-- Data extracts follows --
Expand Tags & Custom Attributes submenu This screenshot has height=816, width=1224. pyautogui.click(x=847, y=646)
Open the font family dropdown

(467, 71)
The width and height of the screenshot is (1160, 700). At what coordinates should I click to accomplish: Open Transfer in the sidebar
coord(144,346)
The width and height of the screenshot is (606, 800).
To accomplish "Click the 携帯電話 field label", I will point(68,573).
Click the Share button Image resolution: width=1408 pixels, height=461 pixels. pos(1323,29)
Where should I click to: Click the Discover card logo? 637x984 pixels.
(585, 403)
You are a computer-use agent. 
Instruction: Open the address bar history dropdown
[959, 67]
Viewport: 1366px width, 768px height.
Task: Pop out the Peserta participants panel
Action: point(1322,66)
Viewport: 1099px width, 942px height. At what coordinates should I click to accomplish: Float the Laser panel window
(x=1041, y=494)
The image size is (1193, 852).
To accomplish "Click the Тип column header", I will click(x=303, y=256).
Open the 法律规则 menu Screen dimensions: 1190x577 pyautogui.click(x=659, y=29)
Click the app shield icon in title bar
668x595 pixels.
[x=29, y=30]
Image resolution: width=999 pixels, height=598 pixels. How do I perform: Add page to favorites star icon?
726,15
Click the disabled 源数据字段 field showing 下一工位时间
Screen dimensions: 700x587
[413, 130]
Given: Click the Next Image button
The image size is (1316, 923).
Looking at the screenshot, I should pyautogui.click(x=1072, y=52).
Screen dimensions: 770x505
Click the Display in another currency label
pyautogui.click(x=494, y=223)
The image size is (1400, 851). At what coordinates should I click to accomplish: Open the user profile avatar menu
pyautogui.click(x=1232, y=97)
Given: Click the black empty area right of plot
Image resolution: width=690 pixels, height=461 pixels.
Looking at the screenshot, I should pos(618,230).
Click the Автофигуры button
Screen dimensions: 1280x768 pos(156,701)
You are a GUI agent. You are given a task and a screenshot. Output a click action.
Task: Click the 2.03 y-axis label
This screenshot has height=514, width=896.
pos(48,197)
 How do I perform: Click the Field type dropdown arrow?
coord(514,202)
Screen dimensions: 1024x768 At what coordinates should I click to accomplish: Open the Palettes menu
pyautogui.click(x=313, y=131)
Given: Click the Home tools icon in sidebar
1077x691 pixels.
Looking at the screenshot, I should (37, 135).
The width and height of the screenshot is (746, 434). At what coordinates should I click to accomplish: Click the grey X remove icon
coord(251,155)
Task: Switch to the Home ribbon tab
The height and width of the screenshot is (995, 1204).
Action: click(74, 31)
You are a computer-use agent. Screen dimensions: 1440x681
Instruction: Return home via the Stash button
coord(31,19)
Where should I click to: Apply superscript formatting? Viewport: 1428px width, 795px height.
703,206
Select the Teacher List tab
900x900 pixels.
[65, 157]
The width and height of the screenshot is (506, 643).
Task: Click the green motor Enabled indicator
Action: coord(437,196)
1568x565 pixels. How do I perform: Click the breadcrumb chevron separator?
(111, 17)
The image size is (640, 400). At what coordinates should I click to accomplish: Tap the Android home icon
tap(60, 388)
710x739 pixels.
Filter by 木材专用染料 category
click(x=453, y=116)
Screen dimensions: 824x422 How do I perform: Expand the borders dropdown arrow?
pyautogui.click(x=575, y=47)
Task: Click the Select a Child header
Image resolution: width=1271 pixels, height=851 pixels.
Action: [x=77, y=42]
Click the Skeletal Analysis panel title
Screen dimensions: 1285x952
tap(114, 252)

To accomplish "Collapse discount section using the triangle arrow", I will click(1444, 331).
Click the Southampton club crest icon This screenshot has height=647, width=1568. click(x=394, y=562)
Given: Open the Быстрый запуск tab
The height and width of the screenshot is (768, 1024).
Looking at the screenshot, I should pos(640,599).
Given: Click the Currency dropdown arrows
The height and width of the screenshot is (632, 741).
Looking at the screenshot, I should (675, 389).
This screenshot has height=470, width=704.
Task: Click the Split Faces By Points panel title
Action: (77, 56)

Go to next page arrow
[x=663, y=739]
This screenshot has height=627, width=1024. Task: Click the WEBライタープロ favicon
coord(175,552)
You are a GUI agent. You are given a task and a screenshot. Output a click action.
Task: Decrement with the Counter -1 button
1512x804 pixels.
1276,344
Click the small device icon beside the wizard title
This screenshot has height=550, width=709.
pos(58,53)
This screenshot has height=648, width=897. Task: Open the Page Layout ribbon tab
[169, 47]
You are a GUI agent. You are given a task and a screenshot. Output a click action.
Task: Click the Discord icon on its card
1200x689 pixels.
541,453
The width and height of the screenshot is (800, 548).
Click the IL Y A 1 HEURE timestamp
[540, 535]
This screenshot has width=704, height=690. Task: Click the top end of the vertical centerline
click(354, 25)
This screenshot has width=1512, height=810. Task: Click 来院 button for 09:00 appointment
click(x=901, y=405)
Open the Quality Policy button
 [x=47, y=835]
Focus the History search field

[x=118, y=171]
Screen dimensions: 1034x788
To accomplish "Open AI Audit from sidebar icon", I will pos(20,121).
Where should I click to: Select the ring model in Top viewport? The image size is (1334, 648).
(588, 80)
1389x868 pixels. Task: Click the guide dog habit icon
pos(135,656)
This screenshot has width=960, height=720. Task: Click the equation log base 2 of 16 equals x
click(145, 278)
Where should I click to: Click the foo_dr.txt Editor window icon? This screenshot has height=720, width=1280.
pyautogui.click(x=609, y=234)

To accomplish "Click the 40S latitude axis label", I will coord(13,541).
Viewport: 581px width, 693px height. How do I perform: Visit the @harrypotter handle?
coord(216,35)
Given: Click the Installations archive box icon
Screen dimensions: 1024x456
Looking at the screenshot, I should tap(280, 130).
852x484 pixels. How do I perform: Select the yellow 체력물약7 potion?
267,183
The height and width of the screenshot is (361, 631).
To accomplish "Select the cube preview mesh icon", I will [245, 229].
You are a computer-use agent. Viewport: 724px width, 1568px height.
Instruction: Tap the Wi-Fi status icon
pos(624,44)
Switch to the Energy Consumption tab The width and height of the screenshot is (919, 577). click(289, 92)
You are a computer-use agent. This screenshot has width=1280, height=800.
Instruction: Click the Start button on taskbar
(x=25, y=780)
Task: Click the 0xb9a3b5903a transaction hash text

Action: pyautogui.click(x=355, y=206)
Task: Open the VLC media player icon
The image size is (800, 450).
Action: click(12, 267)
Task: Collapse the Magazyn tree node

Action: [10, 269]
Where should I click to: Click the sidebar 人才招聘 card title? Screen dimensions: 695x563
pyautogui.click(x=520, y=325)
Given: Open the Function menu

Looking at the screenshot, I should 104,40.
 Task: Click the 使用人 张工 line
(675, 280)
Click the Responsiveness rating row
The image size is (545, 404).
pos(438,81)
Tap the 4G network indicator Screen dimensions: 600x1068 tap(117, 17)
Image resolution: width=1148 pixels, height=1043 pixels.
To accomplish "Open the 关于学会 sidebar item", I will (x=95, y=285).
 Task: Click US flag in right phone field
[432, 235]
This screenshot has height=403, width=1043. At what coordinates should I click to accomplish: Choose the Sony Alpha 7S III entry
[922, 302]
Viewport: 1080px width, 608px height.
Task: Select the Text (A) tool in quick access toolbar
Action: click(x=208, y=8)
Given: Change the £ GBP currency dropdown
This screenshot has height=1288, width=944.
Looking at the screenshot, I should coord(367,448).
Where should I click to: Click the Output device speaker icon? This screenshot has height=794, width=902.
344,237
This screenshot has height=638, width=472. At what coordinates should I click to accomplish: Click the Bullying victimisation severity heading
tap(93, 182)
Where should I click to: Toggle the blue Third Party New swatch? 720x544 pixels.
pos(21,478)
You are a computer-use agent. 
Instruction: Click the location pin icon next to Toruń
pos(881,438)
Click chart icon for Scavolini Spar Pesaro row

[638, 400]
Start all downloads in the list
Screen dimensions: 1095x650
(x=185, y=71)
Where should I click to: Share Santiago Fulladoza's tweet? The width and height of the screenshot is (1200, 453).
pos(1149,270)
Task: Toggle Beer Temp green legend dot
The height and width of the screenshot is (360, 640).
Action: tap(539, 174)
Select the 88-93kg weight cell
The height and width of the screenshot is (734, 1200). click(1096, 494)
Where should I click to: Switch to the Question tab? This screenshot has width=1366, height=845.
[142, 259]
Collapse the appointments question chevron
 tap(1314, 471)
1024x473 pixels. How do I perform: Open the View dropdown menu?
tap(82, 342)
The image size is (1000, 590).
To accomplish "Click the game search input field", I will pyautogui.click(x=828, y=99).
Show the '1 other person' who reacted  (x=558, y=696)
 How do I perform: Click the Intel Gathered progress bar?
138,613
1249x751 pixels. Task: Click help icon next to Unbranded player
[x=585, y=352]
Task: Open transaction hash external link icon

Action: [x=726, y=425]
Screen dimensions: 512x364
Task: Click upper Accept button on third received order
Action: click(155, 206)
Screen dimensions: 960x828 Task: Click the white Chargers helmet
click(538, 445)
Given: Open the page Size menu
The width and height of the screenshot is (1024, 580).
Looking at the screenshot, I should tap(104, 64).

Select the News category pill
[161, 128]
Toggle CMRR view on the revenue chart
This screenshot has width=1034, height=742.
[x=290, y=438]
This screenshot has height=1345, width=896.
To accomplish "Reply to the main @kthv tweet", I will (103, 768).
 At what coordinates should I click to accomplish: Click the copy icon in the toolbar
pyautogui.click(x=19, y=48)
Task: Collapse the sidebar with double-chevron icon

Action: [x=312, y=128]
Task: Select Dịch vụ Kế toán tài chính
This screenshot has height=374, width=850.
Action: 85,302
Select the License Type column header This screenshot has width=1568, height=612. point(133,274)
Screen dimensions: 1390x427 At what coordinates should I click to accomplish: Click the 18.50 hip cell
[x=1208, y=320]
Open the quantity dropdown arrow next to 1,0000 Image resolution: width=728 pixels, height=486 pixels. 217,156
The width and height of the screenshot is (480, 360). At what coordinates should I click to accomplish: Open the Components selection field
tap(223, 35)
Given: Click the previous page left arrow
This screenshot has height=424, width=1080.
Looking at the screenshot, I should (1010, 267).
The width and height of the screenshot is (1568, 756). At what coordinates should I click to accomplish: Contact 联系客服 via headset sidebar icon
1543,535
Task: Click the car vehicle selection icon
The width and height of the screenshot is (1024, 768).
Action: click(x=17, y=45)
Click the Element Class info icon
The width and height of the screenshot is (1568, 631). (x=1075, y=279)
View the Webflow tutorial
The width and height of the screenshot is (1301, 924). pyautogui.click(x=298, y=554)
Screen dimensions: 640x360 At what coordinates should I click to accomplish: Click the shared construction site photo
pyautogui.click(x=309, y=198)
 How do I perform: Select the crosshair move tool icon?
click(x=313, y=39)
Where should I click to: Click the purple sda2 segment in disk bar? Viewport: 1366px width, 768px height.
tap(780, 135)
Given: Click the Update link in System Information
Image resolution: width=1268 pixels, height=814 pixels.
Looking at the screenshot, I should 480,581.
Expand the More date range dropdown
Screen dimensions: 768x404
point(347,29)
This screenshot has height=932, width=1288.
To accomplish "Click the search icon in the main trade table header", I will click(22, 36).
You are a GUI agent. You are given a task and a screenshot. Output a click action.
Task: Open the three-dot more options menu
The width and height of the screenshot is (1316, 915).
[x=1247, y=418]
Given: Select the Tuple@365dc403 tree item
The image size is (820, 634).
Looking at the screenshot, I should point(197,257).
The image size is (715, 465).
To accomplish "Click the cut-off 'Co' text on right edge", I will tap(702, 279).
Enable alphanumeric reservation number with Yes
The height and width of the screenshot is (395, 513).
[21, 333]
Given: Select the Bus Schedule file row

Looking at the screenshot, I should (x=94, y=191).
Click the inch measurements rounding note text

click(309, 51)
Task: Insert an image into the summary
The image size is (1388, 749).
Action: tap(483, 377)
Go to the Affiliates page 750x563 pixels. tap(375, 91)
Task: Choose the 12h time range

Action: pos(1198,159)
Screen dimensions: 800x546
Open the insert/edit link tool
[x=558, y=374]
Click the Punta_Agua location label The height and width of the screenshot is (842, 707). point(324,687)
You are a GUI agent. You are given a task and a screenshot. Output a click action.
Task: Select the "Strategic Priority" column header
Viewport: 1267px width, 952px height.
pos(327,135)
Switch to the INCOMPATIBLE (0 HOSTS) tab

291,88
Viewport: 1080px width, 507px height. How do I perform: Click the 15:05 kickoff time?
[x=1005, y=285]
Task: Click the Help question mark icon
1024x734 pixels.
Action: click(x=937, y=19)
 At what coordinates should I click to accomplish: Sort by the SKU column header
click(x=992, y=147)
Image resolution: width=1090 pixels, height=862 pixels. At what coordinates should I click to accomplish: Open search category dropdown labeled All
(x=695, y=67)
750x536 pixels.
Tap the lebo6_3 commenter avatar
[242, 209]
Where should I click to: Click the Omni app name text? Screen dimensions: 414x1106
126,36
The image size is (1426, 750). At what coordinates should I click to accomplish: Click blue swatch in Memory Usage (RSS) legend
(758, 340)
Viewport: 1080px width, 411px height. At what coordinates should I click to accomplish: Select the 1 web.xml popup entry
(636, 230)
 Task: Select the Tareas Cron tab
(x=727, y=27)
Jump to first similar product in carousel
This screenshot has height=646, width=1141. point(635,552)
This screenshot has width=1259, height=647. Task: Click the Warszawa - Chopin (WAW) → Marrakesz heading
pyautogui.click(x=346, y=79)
-- Data extracts concluded --
Task description: Would you print exactly and only the lines of the material above that run from the line with "How do I perform: Select the crosshair" through the line with "This screenshot has height=932, width=1288.", both included?

Answer area:
 How do I perform: Select the crosshair move tool icon?
click(x=313, y=39)
Where should I click to: Click the purple sda2 segment in disk bar? Viewport: 1366px width, 768px height.
tap(780, 135)
Given: Click the Update link in System Information
Image resolution: width=1268 pixels, height=814 pixels.
Looking at the screenshot, I should 480,581.
Expand the More date range dropdown
Screen dimensions: 768x404
point(347,29)
This screenshot has height=932, width=1288.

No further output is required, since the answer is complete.